─── TEXT SEGMENT ───
Market Movements
Monday 30 March 2026: Major Rate Surge Hits UK Mortgages as Four Lenders Push Pricing Higher
Four major UK lenders have simultaneously increased mortgage rates today, with some products jumping over 100 basis points. HSBC, Nationwide, Barclays and NatWest have all repriced their ranges significantly.
Four Major Lenders Drive Significant Rate Increases
Today marks one of the most dramatic coordinated rate increase days we've seen this year, with four major lenders simultaneously pushing pricing higher across their mortgage ranges. The moves affect everything from first-time buyer products to buy-to-let remortgages, signalling a clear shift in lender sentiment.
The scale of today's changes is particularly striking. We're seeing increases ranging from modest 10 basis point adjustments to eye-watering jumps of over 100 basis points on certain products. This represents the kind of volatility that makes timing crucial for anyone currently in the mortgage market.
HSBC's Comprehensive Rate Restructure
HSBC has implemented the most extensive changes, touching virtually every product in their range. The pattern shows a clear tiered approach to increases, with existing customers receiving more favourable treatment than new borrowers.
For existing customers looking to borrow more or switch products, the increases have been relatively controlled. Two-year fixed rates have risen by 40 basis points across most LTV bands, whilst five-year deals have increased by 30 basis points. The existing customer switching products at 60% LTV now price at 4.69% for two years (up from 4.29%) and 4.70% for five years (up from 4.40%).
However, new customers face steeper increases. First-time buyers have been hit particularly hard, with their two-year rates at 60% LTV jumping 60 basis points to 5.17%, whilst five-year products have risen 50 basis points to 5.18%. Home movers face identical increases, with their rates moving to 5.09% and 5.02% respectively.
The buy-to-let sector hasn't escaped either. Purchase BTL rates have increased substantially, with the two-year 60% LTV option rising 60 basis points to 5.03% and the five-year equivalent climbing to 4.78% – a significant 60 basis point jump.
Nationwide's Strategic Positioning
Nationwide's approach has been more measured but equally significant in its market impact. Their increases follow a consistent pattern across most product types, with 30 basis point rises on two-year deals and 25 basis point increases on five-year options.
The building society's first-time buyer products now start at 4.85% for two years at 60% LTV (previously 4.55%) and 5.10% for five years (up from 4.80%). These 30 basis point increases maintain the differential between first-time buyers and other customer segments.
Home movers see their 60% LTV rates move to 4.55% for two years and 4.70% for five years, whilst existing customer rate switches benefit from slightly better pricing at 4.34% and 4.49% respectively. The tracker products have seen modest 10 basis point increases across the board.
At higher LTV levels, Nationwide's increases become more pronounced. Their 95% LTV products have experienced varying adjustments, with some two-year rates rising just 13-15 basis points whilst five-year options have jumped 15-25 basis points.
───
▸ **EXERCISE PROMPT**:
Repeat the passage of the mortgage rate report starting at "The building society's" and ending at "15-25 basis points.". The items that follow have no connection to the mortgage rate report.
─── RECORDED INFORMATION ───
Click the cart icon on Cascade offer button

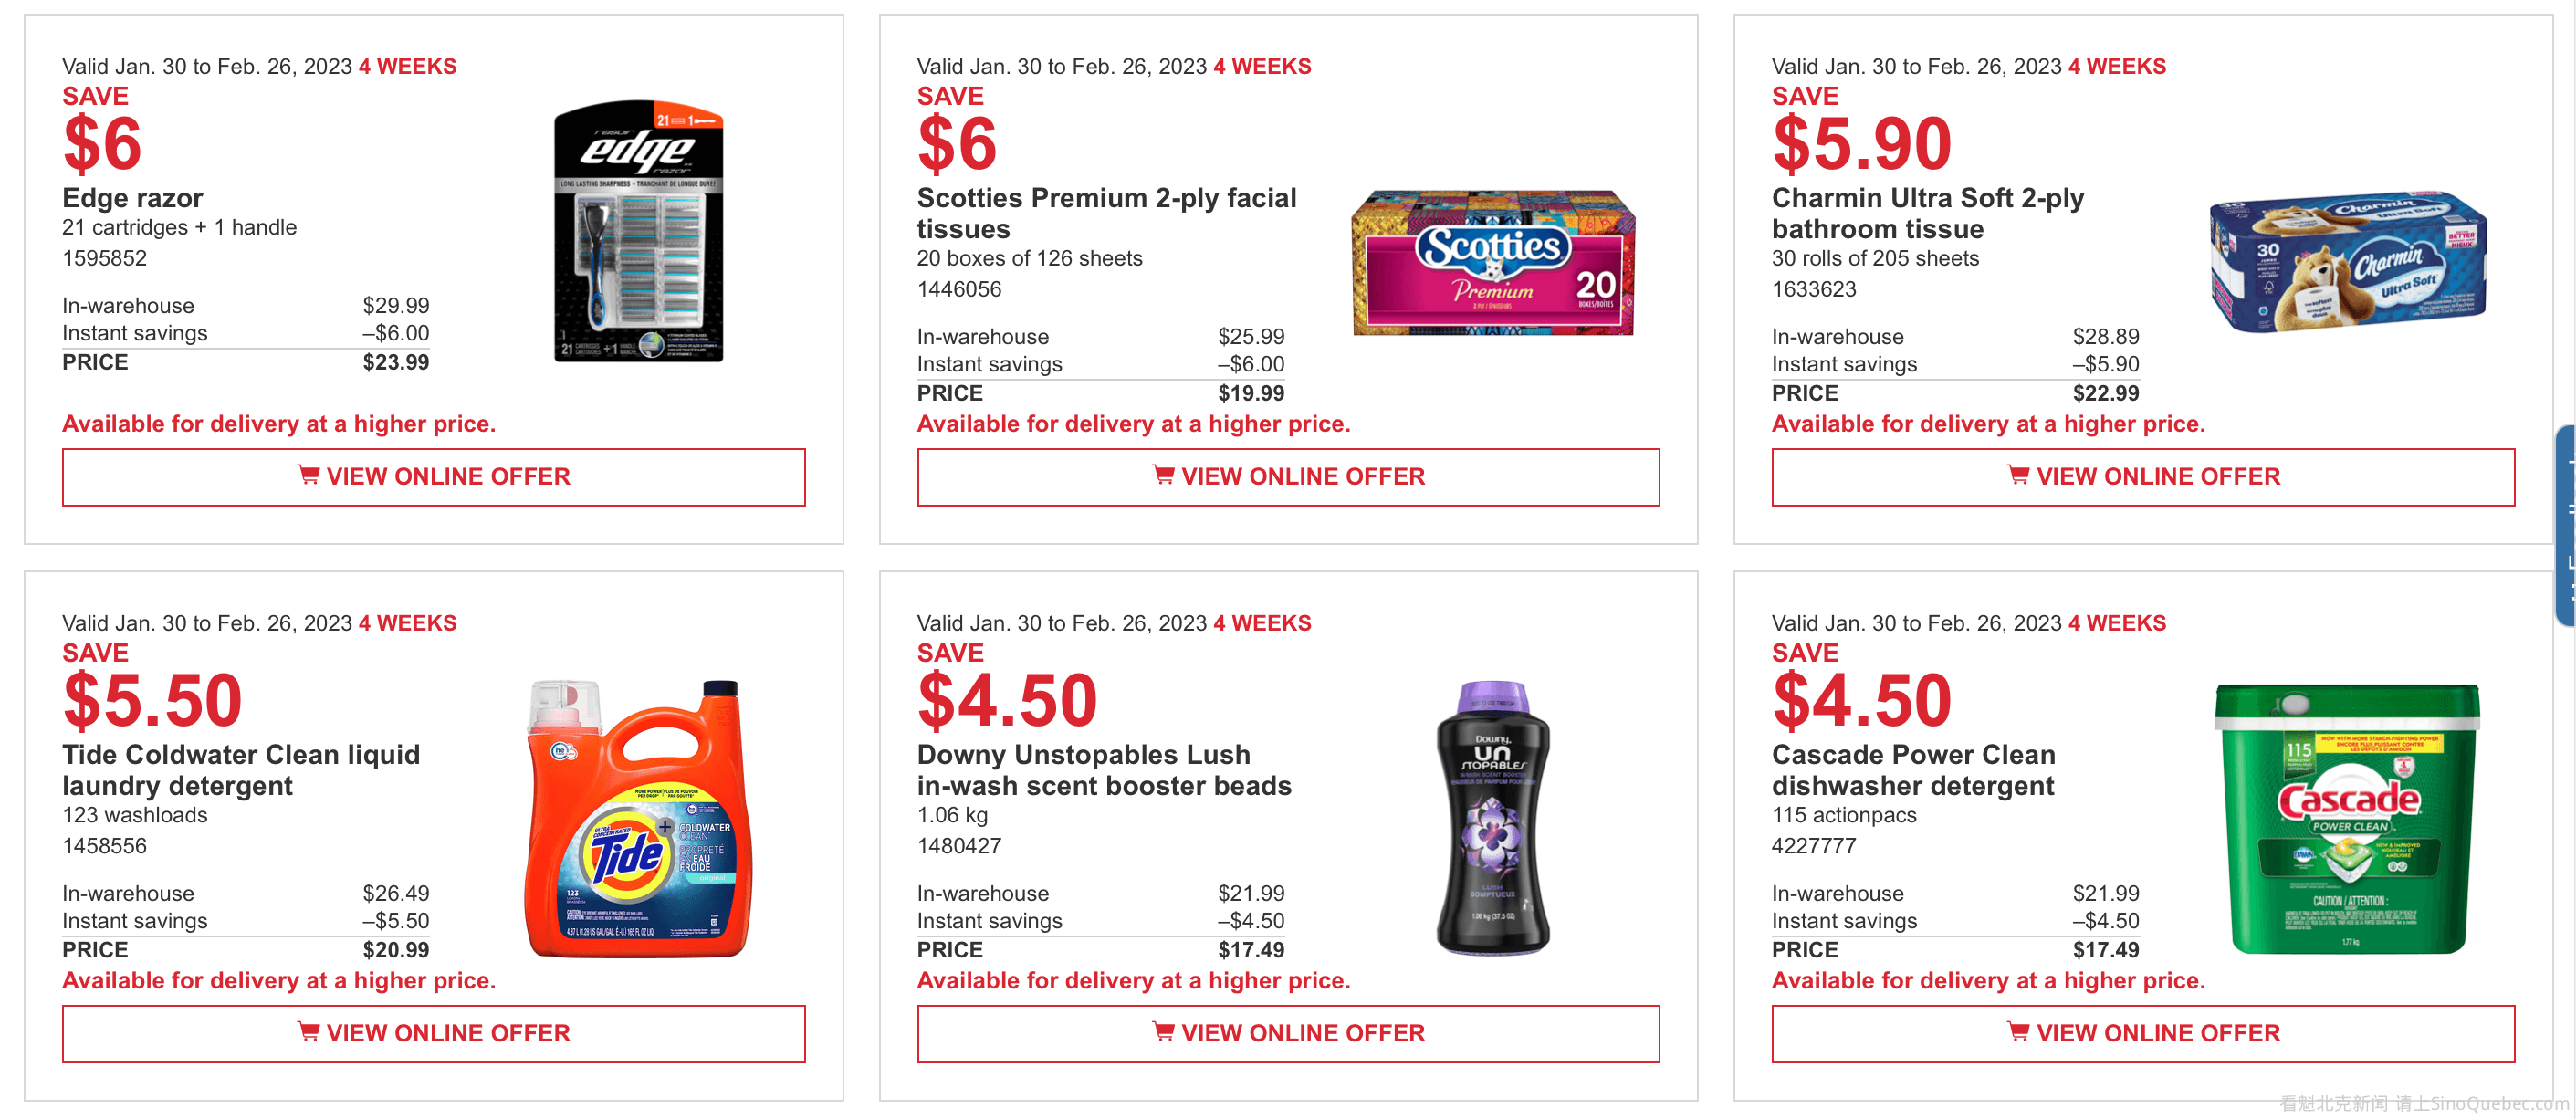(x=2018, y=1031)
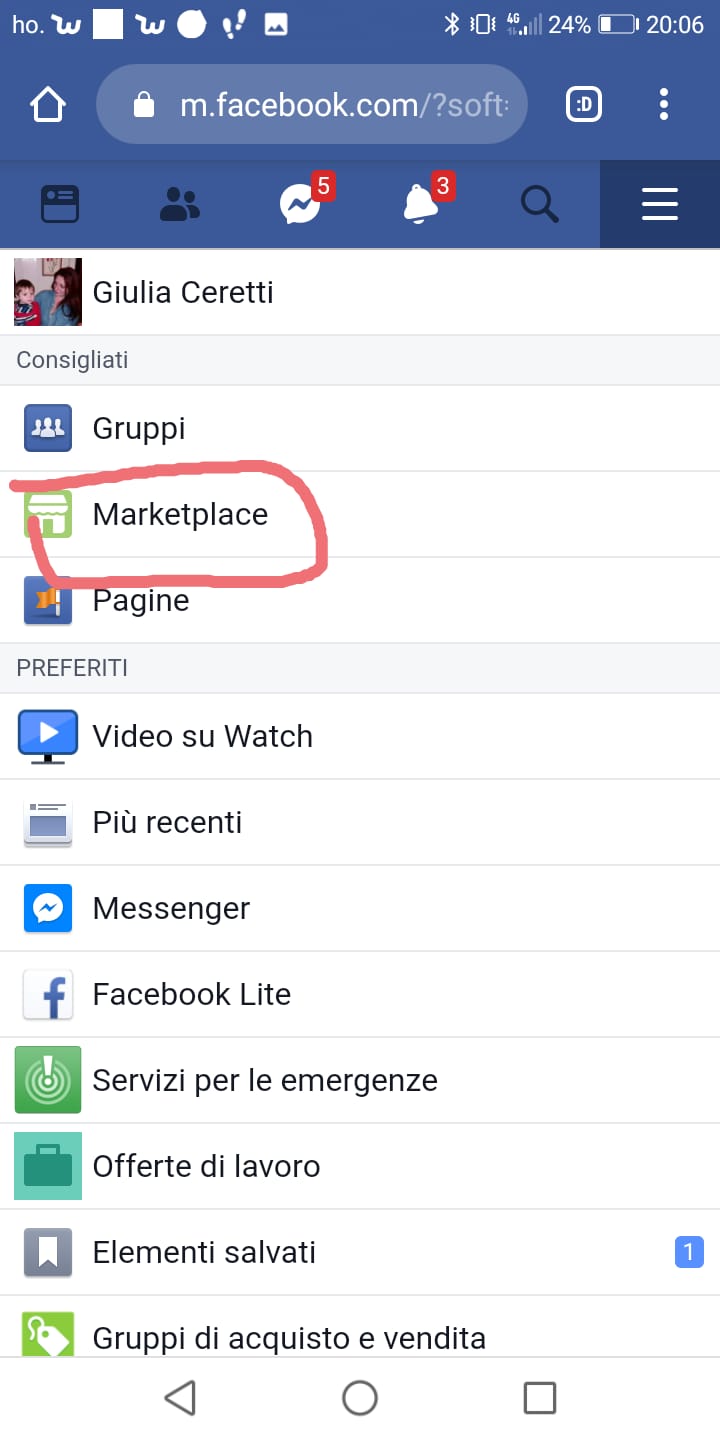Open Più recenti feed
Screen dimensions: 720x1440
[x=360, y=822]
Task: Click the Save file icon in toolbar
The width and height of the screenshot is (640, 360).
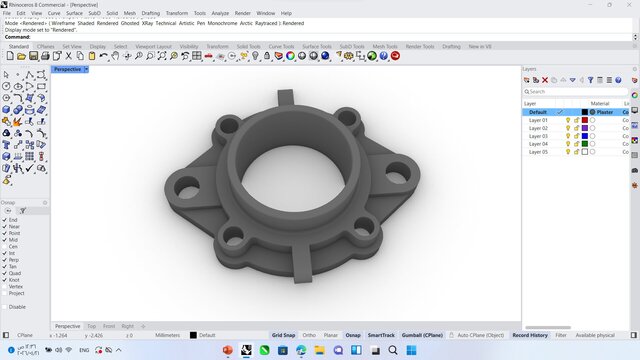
───
▸ **WRITTEN SOLUTION**:
The building society's first-time buyer products now start at 4.85% for two years at 60% LTV (previously 4.55%) and 5.10% for five years (up from 4.80%). These 30 basis point increases maintain the differential between first-time buyers and other customer segments.
Home movers see their 60% LTV rates move to 4.55% for two years and 4.70% for five years, whilst existing customer rate switches benefit from slightly better pricing at 4.34% and 4.49% respectively. The tracker products have seen modest 10 basis point increases across the board.
At higher LTV levels, Nationwide's increases become more pronounced. Their 95% LTV products have experienced varying adjustments, with some two-year rates rising just 13-15 basis points whilst five-year options have jumped 15-25 basis points.